+++ Information provided +++

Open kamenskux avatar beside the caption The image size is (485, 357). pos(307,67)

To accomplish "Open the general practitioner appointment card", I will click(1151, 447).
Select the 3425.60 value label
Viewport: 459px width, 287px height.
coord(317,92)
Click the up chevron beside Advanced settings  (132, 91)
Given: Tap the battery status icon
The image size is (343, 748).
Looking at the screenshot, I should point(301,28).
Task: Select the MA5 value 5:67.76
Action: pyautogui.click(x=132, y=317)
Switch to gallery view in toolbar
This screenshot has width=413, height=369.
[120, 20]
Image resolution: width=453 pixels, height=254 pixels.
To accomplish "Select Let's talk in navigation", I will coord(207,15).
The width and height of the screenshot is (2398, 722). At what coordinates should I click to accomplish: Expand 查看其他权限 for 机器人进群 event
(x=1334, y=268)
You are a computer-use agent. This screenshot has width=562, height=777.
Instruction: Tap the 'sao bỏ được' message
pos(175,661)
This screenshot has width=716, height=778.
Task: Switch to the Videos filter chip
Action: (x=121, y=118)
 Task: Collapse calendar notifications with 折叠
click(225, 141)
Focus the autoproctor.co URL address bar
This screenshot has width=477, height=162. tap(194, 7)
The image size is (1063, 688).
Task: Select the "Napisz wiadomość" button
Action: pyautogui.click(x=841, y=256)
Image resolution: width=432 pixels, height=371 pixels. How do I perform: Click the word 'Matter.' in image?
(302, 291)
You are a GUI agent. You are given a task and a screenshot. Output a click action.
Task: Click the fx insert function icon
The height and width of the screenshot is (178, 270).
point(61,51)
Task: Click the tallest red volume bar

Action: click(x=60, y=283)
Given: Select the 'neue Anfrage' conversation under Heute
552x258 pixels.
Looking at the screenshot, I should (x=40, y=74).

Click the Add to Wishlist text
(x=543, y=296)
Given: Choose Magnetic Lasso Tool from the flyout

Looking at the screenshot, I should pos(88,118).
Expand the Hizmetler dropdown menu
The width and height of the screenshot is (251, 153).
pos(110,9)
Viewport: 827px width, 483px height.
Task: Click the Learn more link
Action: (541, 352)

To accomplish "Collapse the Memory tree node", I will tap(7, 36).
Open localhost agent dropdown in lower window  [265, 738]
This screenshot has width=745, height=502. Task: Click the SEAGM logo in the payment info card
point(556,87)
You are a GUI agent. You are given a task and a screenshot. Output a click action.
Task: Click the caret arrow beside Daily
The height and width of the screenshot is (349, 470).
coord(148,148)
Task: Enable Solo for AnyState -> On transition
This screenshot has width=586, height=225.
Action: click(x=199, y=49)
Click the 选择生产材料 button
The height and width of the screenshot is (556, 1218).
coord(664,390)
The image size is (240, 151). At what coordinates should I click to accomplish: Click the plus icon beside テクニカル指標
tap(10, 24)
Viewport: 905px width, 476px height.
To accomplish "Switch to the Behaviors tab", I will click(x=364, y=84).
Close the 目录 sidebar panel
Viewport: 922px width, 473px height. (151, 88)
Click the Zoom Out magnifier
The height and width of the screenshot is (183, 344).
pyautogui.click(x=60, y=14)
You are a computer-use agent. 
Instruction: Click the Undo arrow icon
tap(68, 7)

+++

What is being asked: Using the records above, restate word for word the lines from the one with "Click the up" through the one with "Image resolution: width=453", both included.

Response to the exercise:
Click the up chevron beside Advanced settings  (132, 91)
Given: Tap the battery status icon
The image size is (343, 748).
Looking at the screenshot, I should point(301,28).
Task: Select the MA5 value 5:67.76
Action: pyautogui.click(x=132, y=317)
Switch to gallery view in toolbar
This screenshot has width=413, height=369.
[120, 20]
Image resolution: width=453 pixels, height=254 pixels.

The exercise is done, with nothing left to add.